In all cases, a thorough financial analysis should be conducted of your
potential product or services partner in the security space, and tough
questions should be asked about resource allocation across both product
and services development. Keeping an eye on leading security vendors and
mapping their market response to Denial of Service attacks could prove
to be a lucrative research and investment endeavor.
User
Recommendations
Internet Security Systems has a leading line of security analysis, intrusion
detection, and management products branded under the name ISS Safesuite.
If you are a company that provides Security Vulnerability Assessments
as an out-sourced or ASP service, their scanning products, though a bit
pricey, provide a broad range of depth in ferreting out security holes.
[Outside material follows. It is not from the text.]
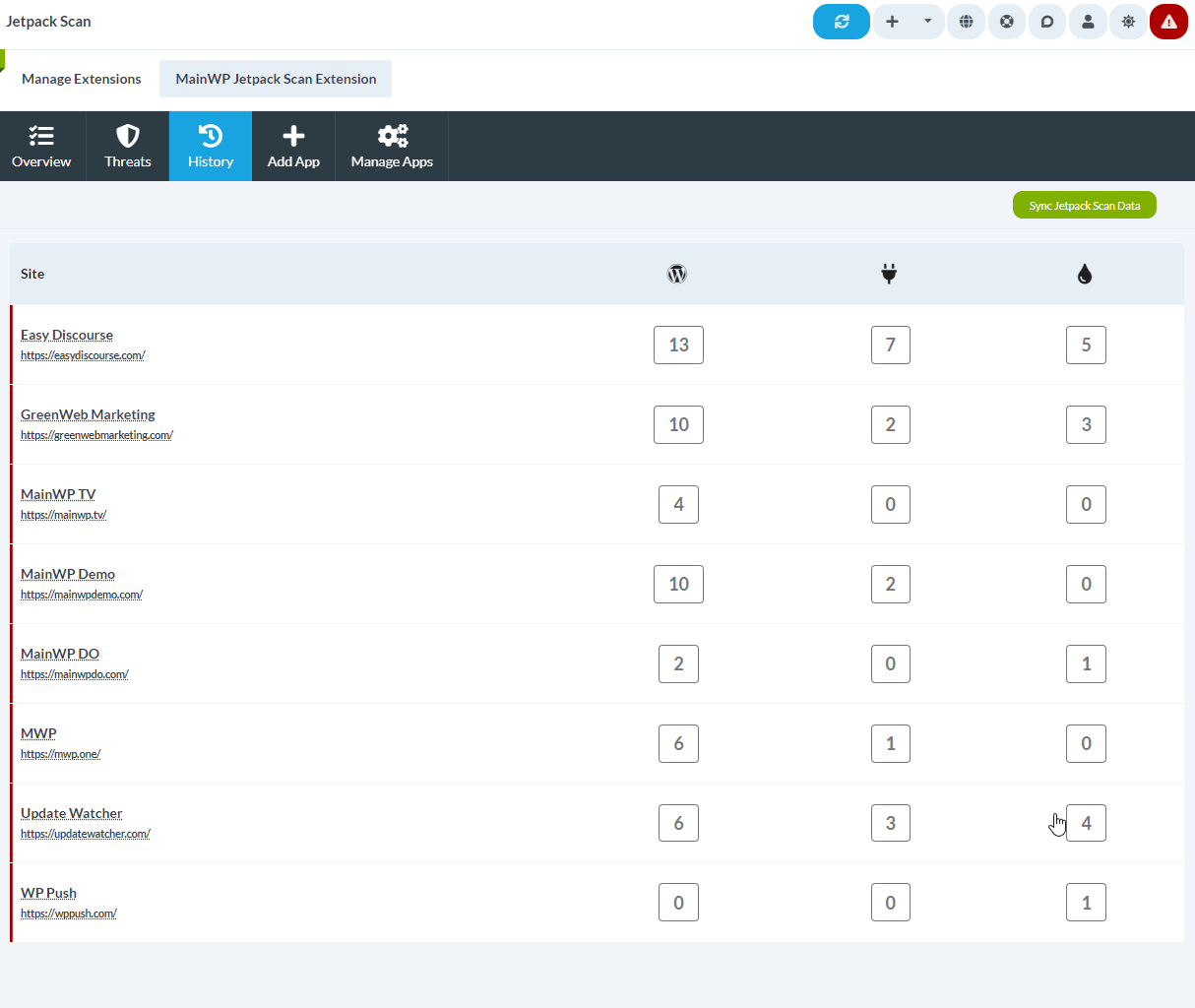Image resolution: width=1195 pixels, height=1008 pixels.
Task: Select the Add App tab
Action: pos(292,146)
The ISS Internet Scanner, ISS Database Scanner, and ISS System Scanner
can give your ASP customers' Intranets, database servers, and UNIX and
NT systems a security workout to be reckoned with.
Rainbow
Technologies' end-user authentication systems provide cutting-edge security
for portable desktops and embedded systems. Their secure ASIC microcircuits
have been extremely popular with military and Department of Defense customers.
Manufacturers of hardware devices will want to find out how Rainbow's
embedded secure microcircuits can add industry standard IPsec security
to their product lines.
As
appliance firewalls are leading the firewall market, we anticipate that
the Cyberguard KnightSTAR will see vast increases in its user base. Cyberguard
also sells SNMP supported firewalls for HPOpenview, Tivoli, and CA-Unicenter.
As well, Cyberguard offers NT hardening for firewalls built into their
SecureGuard NT firewall product. The KnightSTAR is one of the few firewalls
that have a secure NMS agent currently available. ASPs and ISPs will want
to take a look at the KnightSTAR if NMS interoperability is critical.